Apart from everything else, what struck me was his description that Baghdadi, trapped inside a dead-end tunnel with his three children, was “whimpering, crying and screaming all the way.” He spoke about a US military dog chasing the 48-year-old as he “spent his last moments in utter fear, in total panic and dread.”
The dog was “talented” and “beautiful” who sustained some injuries but apparently survived.
It was almost as if Trump was setting up a shot. Clearly, the man revels in life as cinema or at least a television show.
I kept picturing him pacing up and down in front of inscrutable studio bosses as he laid out the movie’s treatment. The working title—‘The Night Raid on Idlib’.
Jokes aside, you can be certain that a movie or two will be made on this. It is unquestionably movie worthy from any angle. When that happens, there will be scenes where the actor playing Trump will have the lines already written out. “He died after running into a dead-end tunnel, “whimpering, crying and screaming all the way….He ignited his vest himself and the three children. His body was mutilated by the blast, the tunnel had caved in on it in addition, but test results came certain, immediate and totally positive identification. It was him,” the president said without much emotion.

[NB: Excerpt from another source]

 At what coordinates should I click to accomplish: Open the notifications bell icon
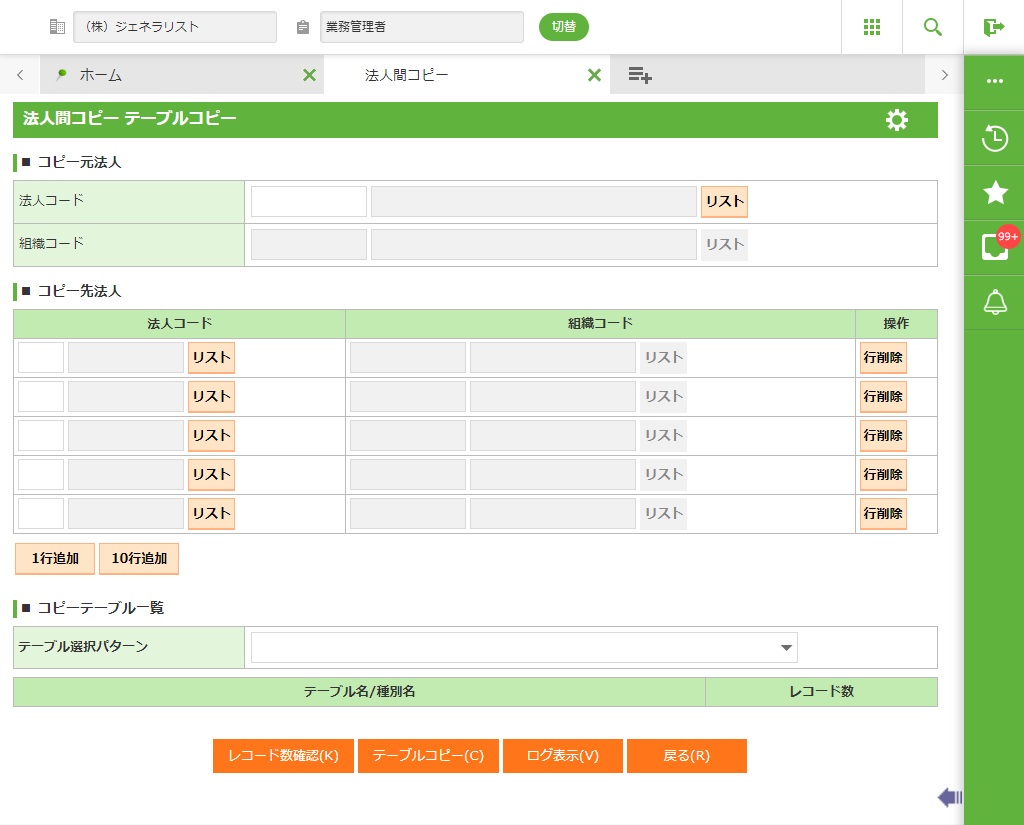pos(995,302)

I am not sure how specific the presidential briefing was after the raid which he and his national security team watch in real time. Trump described the experience like, you guessed, “watching a movie.” It remains speculative whether he was specifically told that Baghdadi died “whimpering, crying and screaming all the way” or it was his cinematic interpretation.
Of course, Baghdadi deserved whatever came his way in his final moments and much more. The point is how much was that actually happened the way it was narrated.
For your benefit, I have even given a wide angle shot of the Situation Room in the White House from where the president and his team monitored the raid.
As an aside, even before Trump addressed the nation yesterday my post said this about its political consequence for him: “With that out of the way, Baghdadi’s death is symbolically powerful and something the US president can rightly brag about. My first unfiltered reaction to the news was that the killing hands Trump 2020 election even as it dilutes the growing intensity of his potential impeachment. On reflection, my reaction holds for now.”
David E. Sanger wrote in The New York Times today, “Mr. Trump seemed to be laying the predicate for his own campaign talking points on Sunday, when he recounted telling his own forces that “I want al-Baghdadi," rather than a string of deceased terrorist leaders who were “names I never heard of.” And clearly he is hoping that the success of the raid has a wider resonance: He sees the al-Baghdadi raid, some former Trump aides said, as a counterweight to the impeachment inquiry, which is based in part on an argument that he has shaped foreign policy for his political benefit.”
By some coincidence, just as the Abbottabad raid in Pakistan that killed Osama bin Laden took place in 2011, about a year before President Barack Obama’s reelection, the Baghdadi raid has come about a year before the 2020 presidential election.